(Stored items)
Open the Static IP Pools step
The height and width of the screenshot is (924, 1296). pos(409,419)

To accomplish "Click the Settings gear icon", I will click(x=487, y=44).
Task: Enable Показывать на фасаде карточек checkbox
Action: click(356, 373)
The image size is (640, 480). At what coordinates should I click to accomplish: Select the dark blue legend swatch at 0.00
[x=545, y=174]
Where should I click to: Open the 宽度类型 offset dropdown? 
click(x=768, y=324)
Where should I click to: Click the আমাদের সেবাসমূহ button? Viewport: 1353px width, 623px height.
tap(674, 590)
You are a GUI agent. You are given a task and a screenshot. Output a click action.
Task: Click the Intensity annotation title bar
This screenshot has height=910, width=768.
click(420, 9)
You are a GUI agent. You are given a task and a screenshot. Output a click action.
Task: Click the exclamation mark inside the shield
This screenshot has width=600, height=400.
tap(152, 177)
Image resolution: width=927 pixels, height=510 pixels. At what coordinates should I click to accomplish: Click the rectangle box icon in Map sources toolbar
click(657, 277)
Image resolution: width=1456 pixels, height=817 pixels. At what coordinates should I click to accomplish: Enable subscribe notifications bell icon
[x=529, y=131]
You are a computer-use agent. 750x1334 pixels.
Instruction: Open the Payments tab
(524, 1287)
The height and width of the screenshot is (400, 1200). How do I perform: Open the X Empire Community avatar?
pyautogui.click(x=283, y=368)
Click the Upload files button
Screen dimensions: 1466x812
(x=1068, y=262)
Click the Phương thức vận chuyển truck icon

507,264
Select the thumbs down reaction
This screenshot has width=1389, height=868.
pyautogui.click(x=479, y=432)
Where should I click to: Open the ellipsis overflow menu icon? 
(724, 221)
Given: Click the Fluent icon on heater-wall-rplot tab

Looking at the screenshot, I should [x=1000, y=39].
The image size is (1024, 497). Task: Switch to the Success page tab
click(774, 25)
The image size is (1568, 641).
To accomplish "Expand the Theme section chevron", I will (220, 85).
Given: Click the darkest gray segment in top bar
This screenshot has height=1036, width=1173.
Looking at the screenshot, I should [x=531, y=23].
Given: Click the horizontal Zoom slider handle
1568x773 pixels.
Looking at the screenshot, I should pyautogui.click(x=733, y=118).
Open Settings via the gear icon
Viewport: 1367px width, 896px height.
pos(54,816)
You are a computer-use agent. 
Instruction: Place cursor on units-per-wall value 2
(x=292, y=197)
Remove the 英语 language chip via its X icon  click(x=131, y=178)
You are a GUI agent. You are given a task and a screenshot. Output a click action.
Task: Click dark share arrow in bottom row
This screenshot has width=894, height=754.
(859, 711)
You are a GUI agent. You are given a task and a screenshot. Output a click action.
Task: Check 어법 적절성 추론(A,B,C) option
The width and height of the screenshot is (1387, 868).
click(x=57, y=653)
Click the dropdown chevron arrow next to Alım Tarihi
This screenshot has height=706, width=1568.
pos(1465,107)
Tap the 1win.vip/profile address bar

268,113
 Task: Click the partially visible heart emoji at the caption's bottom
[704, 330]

» WORK ITEM
Which lines in the records above hold the string "computer"? Copy each of them.

» ANSWER TO THIS TASK
You are a computer-use agent. 750x1334 pixels.
You are a computer-use agent. 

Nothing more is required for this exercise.